I half rolled, and there before my eyes was as perfect a target as I had ever seen in my life. A pressure of a thumb, a short burst, a puff of smoke, a flash of flame, a hole on the clouds - and it was over.' - Lieutenant Robert McKenzie, No. 2 Squadron Australian Flying Corps.
When the First World War broke out in August 1914, aeroplanes were a novelty, barely a decade old. Despite this Australia became one of the only nations outside Europe to establish a military flying school - the Australian Flying Corps. Its first class of four student pilots would grow to number almost 4000 by the armistice. The young men who volunteered for service as pilots became pioneers in a completely new dimension of warfare as they struggled for control of the skies over the battlefields of the Western Front, Palestine and Mesopotamia.

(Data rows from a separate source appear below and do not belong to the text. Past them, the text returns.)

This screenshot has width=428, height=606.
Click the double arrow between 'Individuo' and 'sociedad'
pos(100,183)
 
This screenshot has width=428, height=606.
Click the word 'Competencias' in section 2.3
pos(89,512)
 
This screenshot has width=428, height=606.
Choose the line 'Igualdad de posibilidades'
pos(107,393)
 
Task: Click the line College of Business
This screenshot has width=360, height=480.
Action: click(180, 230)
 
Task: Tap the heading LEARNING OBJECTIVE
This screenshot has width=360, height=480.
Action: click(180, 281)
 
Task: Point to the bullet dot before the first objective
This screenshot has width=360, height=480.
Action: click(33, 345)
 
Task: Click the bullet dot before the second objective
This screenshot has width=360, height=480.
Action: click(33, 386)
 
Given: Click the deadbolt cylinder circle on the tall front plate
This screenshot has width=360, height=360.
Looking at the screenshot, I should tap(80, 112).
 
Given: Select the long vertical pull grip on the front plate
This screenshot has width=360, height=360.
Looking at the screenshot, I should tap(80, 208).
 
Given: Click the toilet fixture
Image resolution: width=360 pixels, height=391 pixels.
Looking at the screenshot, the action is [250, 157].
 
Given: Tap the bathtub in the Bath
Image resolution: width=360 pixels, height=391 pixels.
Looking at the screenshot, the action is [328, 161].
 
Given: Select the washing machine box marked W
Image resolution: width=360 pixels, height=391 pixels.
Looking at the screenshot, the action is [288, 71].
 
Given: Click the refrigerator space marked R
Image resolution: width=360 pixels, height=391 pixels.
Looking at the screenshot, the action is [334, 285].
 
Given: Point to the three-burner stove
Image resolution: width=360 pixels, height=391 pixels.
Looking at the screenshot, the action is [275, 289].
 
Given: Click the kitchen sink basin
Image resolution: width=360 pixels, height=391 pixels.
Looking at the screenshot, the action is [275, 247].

Using private letters, diaries and official records, historian Michael Molkentin reveals, for the first time in over 90 years, the remarkable story of the airmen and mechanics of the Australian Flying Corps. It is a tale of heroism and endurance; of a war fought thousands of feet above the trenches in aircraft of timber and fabric without radios, parachutes or oxygen. Fire in the Sky takes readers up into this chaotic tumult among the clouds and into the midst of a war from which only one in two Australian airmen emerged unscathed.